== Data to process

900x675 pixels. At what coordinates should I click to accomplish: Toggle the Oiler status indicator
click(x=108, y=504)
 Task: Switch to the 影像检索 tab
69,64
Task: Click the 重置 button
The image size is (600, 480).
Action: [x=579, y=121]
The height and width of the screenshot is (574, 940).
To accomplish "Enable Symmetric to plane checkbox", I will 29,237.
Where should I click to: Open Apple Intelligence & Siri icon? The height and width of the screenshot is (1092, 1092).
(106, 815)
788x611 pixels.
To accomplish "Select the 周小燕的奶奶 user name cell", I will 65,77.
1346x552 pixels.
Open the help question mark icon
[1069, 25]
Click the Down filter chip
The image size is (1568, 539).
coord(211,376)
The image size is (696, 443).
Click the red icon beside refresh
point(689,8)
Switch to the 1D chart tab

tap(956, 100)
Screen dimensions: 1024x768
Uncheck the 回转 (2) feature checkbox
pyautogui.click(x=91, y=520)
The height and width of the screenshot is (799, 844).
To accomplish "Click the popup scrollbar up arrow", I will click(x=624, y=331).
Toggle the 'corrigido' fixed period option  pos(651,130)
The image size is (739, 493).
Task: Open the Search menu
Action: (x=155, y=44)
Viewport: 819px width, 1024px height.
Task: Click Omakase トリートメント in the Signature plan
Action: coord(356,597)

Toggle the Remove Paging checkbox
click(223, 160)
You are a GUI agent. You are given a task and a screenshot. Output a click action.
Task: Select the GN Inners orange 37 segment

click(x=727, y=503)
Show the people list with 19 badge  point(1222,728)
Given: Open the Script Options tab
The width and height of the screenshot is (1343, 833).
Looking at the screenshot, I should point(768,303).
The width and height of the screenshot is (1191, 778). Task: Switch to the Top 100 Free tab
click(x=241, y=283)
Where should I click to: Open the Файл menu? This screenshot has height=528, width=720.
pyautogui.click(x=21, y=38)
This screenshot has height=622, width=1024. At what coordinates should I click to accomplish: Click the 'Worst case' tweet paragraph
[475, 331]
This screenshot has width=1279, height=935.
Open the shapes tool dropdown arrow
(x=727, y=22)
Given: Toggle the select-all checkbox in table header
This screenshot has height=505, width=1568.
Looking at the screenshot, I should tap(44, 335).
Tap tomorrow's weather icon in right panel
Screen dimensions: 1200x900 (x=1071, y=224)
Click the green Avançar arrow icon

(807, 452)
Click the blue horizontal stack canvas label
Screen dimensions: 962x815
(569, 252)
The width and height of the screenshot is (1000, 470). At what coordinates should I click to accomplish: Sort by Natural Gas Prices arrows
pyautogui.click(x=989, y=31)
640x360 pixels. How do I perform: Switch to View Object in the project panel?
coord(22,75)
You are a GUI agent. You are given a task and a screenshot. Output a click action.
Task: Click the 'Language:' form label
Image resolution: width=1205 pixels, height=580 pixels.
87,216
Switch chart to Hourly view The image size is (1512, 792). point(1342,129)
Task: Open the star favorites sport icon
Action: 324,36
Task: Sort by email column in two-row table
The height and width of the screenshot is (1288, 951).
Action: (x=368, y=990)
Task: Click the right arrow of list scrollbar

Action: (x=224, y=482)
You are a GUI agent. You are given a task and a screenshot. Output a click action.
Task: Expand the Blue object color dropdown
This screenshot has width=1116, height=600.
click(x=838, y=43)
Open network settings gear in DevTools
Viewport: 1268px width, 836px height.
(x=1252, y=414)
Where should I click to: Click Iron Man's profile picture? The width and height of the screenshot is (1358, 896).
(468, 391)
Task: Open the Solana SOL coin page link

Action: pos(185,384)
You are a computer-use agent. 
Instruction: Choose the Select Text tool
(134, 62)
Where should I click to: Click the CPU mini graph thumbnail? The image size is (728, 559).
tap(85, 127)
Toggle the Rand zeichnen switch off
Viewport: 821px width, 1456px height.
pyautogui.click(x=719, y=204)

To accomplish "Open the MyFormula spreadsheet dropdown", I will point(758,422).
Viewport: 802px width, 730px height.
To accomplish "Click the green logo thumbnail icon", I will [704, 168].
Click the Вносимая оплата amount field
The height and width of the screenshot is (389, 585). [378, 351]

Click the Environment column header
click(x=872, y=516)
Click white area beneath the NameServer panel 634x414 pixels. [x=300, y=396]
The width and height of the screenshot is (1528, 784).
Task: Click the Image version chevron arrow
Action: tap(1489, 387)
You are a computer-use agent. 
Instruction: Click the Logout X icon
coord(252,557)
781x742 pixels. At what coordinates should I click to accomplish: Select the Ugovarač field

====

Exercise goal:
Extract every record and return it verbatim.

Response to the exercise:
900x675 pixels. At what coordinates should I click to accomplish: Toggle the Oiler status indicator
click(x=108, y=504)
 Task: Switch to the 影像检索 tab
69,64
Task: Click the 重置 button
The image size is (600, 480).
Action: [x=579, y=121]
The height and width of the screenshot is (574, 940).
To accomplish "Enable Symmetric to plane checkbox", I will 29,237.
Where should I click to: Open Apple Intelligence & Siri icon? The height and width of the screenshot is (1092, 1092).
(106, 815)
788x611 pixels.
To accomplish "Select the 周小燕的奶奶 user name cell", I will 65,77.
1346x552 pixels.
Open the help question mark icon
[1069, 25]
Click the Down filter chip
The image size is (1568, 539).
coord(211,376)
The image size is (696, 443).
Click the red icon beside refresh
point(689,8)
Switch to the 1D chart tab

tap(956, 100)
Screen dimensions: 1024x768
Uncheck the 回转 (2) feature checkbox
pyautogui.click(x=91, y=520)
The height and width of the screenshot is (799, 844).
To accomplish "Click the popup scrollbar up arrow", I will click(x=624, y=331).
Toggle the 'corrigido' fixed period option  pos(651,130)
The image size is (739, 493).
Task: Open the Search menu
Action: (x=155, y=44)
Viewport: 819px width, 1024px height.
Task: Click Omakase トリートメント in the Signature plan
Action: coord(356,597)

Toggle the Remove Paging checkbox
click(223, 160)
You are a GUI agent. You are given a task and a screenshot. Output a click action.
Task: Select the GN Inners orange 37 segment

click(x=727, y=503)
Show the people list with 19 badge  point(1222,728)
Given: Open the Script Options tab
The width and height of the screenshot is (1343, 833).
Looking at the screenshot, I should point(768,303).
The width and height of the screenshot is (1191, 778). Task: Switch to the Top 100 Free tab
click(x=241, y=283)
Where should I click to: Open the Файл menu? This screenshot has height=528, width=720.
pyautogui.click(x=21, y=38)
This screenshot has height=622, width=1024. At what coordinates should I click to accomplish: Click the 'Worst case' tweet paragraph
[475, 331]
This screenshot has width=1279, height=935.
Open the shapes tool dropdown arrow
(x=727, y=22)
Given: Toggle the select-all checkbox in table header
This screenshot has height=505, width=1568.
Looking at the screenshot, I should tap(44, 335).
Tap tomorrow's weather icon in right panel
Screen dimensions: 1200x900 (x=1071, y=224)
Click the green Avançar arrow icon

(807, 452)
Click the blue horizontal stack canvas label
Screen dimensions: 962x815
(569, 252)
The width and height of the screenshot is (1000, 470). At what coordinates should I click to accomplish: Sort by Natural Gas Prices arrows
pyautogui.click(x=989, y=31)
640x360 pixels. How do I perform: Switch to View Object in the project panel?
coord(22,75)
You are a GUI agent. You are given a task and a screenshot. Output a click action.
Task: Click the 'Language:' form label
Image resolution: width=1205 pixels, height=580 pixels.
87,216
Switch chart to Hourly view The image size is (1512, 792). point(1342,129)
Task: Open the star favorites sport icon
Action: 324,36
Task: Sort by email column in two-row table
The height and width of the screenshot is (1288, 951).
Action: (x=368, y=990)
Task: Click the right arrow of list scrollbar

Action: (x=224, y=482)
You are a GUI agent. You are given a task and a screenshot. Output a click action.
Task: Expand the Blue object color dropdown
This screenshot has width=1116, height=600.
click(x=838, y=43)
Open network settings gear in DevTools
Viewport: 1268px width, 836px height.
(x=1252, y=414)
Where should I click to: Click Iron Man's profile picture? The width and height of the screenshot is (1358, 896).
(468, 391)
Task: Open the Solana SOL coin page link

Action: pos(185,384)
You are a computer-use agent. 
Instruction: Choose the Select Text tool
(134, 62)
Where should I click to: Click the CPU mini graph thumbnail? The image size is (728, 559).
tap(85, 127)
Toggle the Rand zeichnen switch off
Viewport: 821px width, 1456px height.
pyautogui.click(x=719, y=204)

To accomplish "Open the MyFormula spreadsheet dropdown", I will point(758,422).
Viewport: 802px width, 730px height.
To accomplish "Click the green logo thumbnail icon", I will [704, 168].
Click the Вносимая оплата amount field
The height and width of the screenshot is (389, 585). [378, 351]

Click the Environment column header
click(x=872, y=516)
Click white area beneath the NameServer panel 634x414 pixels. [x=300, y=396]
The width and height of the screenshot is (1528, 784).
Task: Click the Image version chevron arrow
Action: tap(1489, 387)
You are a computer-use agent. 
Instruction: Click the Logout X icon
coord(252,557)
781x742 pixels. At what coordinates should I click to accomplish: Select the Ugovarač field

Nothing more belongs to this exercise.